------ LISTING

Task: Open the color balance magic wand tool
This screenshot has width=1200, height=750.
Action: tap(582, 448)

------------
------ LISTING

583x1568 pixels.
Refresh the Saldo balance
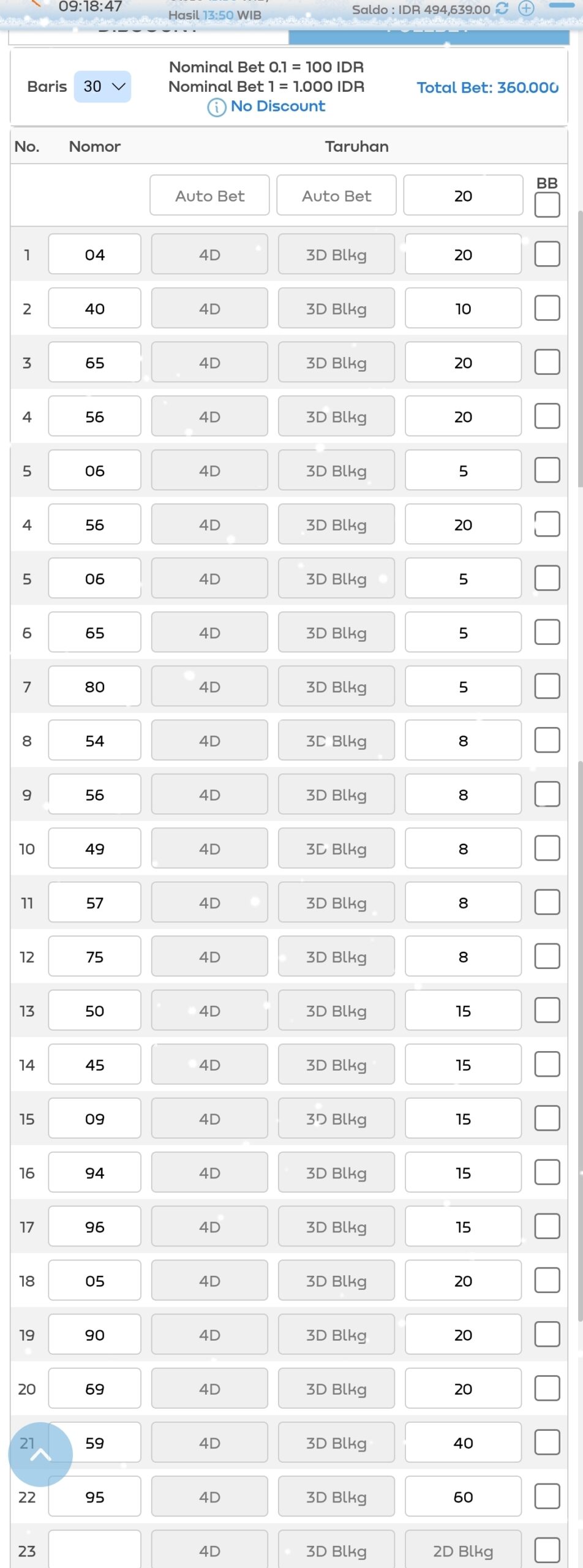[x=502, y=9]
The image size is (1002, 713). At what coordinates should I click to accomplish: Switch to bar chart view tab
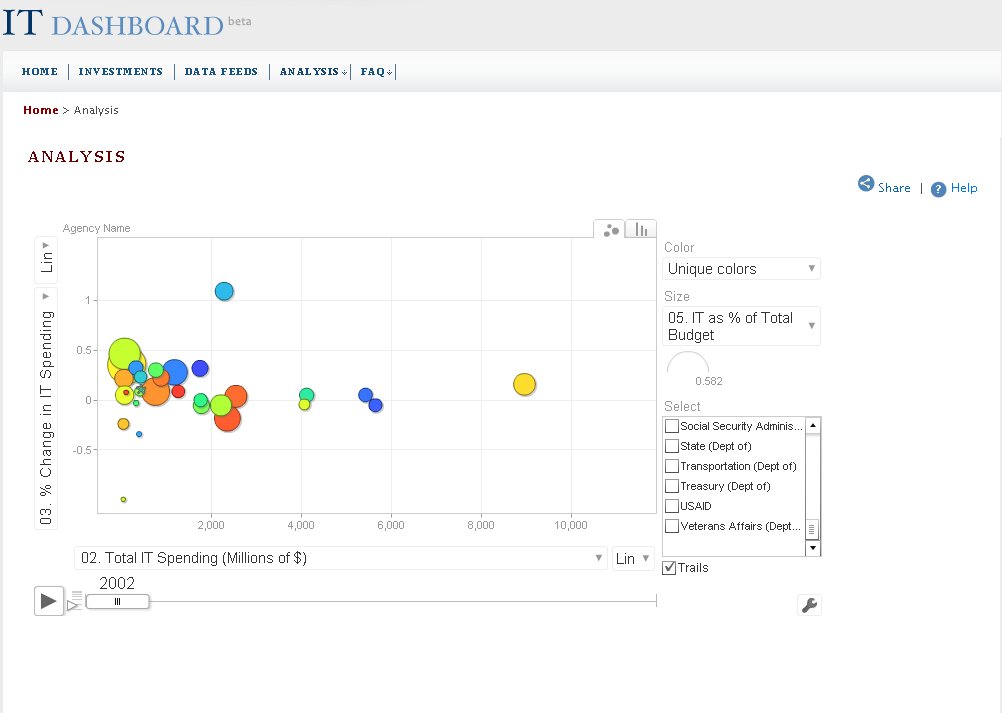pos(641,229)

------------

> _INSTRUCTION_:
Swap "bar chart" for "pie chart" in everything from the line containing "The image size" down to the line containing "pos(641,229)", and write those lines out again with nothing else altered. Leave the pictures out.

> _THE OUTPUT_:
The image size is (1002, 713). At what coordinates should I click to accomplish: Switch to pie chart view tab
pos(641,229)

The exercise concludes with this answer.